Mob lynching: Supreme Court declines urgent hearing of contempt plea against states
Last year on July 17, the Supreme Court had decried cases of lynching and cow vigilantism and said that mobocracy cannot be allowed in society.
The Supreme Court on Thursday declined to hear on an urgent basis a contempt plea against states that have not complied with its 2018 judgement laying down guidelines to prevent mob lynching, PTI reported. The Supreme Court had turned down the plea on July 5 and said it would come up for hearing in the regular course of proceedings in the court.
A three-judge bench of Chief Justice of India Ranjan Gogoi, and Justices Deepak Gupta and Aniruddha Bose said there was no urgency to hear the contempt plea. The bench observed that 50% of the statements made by lawyers seeking urgent listing of cases were found to be incorrect.

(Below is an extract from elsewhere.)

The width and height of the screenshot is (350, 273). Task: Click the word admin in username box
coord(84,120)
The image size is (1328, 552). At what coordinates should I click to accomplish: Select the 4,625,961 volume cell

On July 17, 2018, the Supreme Court had decried cases of lynching and cow vigilantism and said mobocracy cannot be allowed in society. “No citizen can take law into his hands nor become law unto himself,” the judges had said. It had also proposed a set of preventive, remedial and punitive measures to curb instances of lynching.
The court had ordered the appointment of nodal police officers in all districts, efficient patrolling in areas where there was possibility of such incidents, and the completion of trial in these cases within six months.
All India Majlis-e-Ittehadul Muslimeen MP Asaduddin Owaisi questioned Prime Minister Narendra Modi for not implementing the anti-lynching laws. “One year since the Supreme Court’s verdict, we should ask: why is the prime minister’s office so afraid of an anti-lynching law?” Owaisi had tweeted on Wednesday. “In the previous Lok Sabha, I’d proposed a draft Bill that would strengthen prevention, investigation and prosecution of mob violence.”
Former Jawaharlal Nehru University student Umar Khalid said the government should be made answerable for not enacting the law.
A spate of lynchings
There have been several incidents of mob lynching in the country over the past several months. The latest incident occurred on July 13, when a mob beat up a police constable who was trying to resolve a land dispute in Rajasthan’s Rajsamand district.
On June 18, a Muslim man identified as Tabrez Ansari was beaten up in Jharkhand’s Seraikela Kharsawan district for allegedly attempting to steal a motorcycle. The FIR said that the mob had also forced Ansari to chant “Jai Shri Ram” and “Jai Hanuman”. He died four days later.
A 25-year-old man was allegedly beaten up, verbally abused, and forced to chant “Jai Shri Ram”in Diva area of Maharashtra’s Thane district on June 24.
On Tuesday, Rajasthan Chief Minister Ashok Gehlot announced in the Assembly that his would enact laws to curb incidents of mob lynching and other hate crimes. Last week, the Uttar Pradesh State Law Commission had drafted a stringent law to deal with increasing incidents of mob lynching. It proposed seven years to life in jail for attackers.
The mob attacks have also gained international attention. In June, an official report prepared by the United States said mob attacks by “violent extremist Hindu groups” against minority communities, particularly Muslims, continued in India in 2018. The report, which said some senior officials of the ruling Bharatiya Janata Party had made inflammatory speeches against minority communities, was rejected by the Ministry of External Affairs. It also said 18 such mob attacks were reported as of November 2018 and eight people were killed during the year.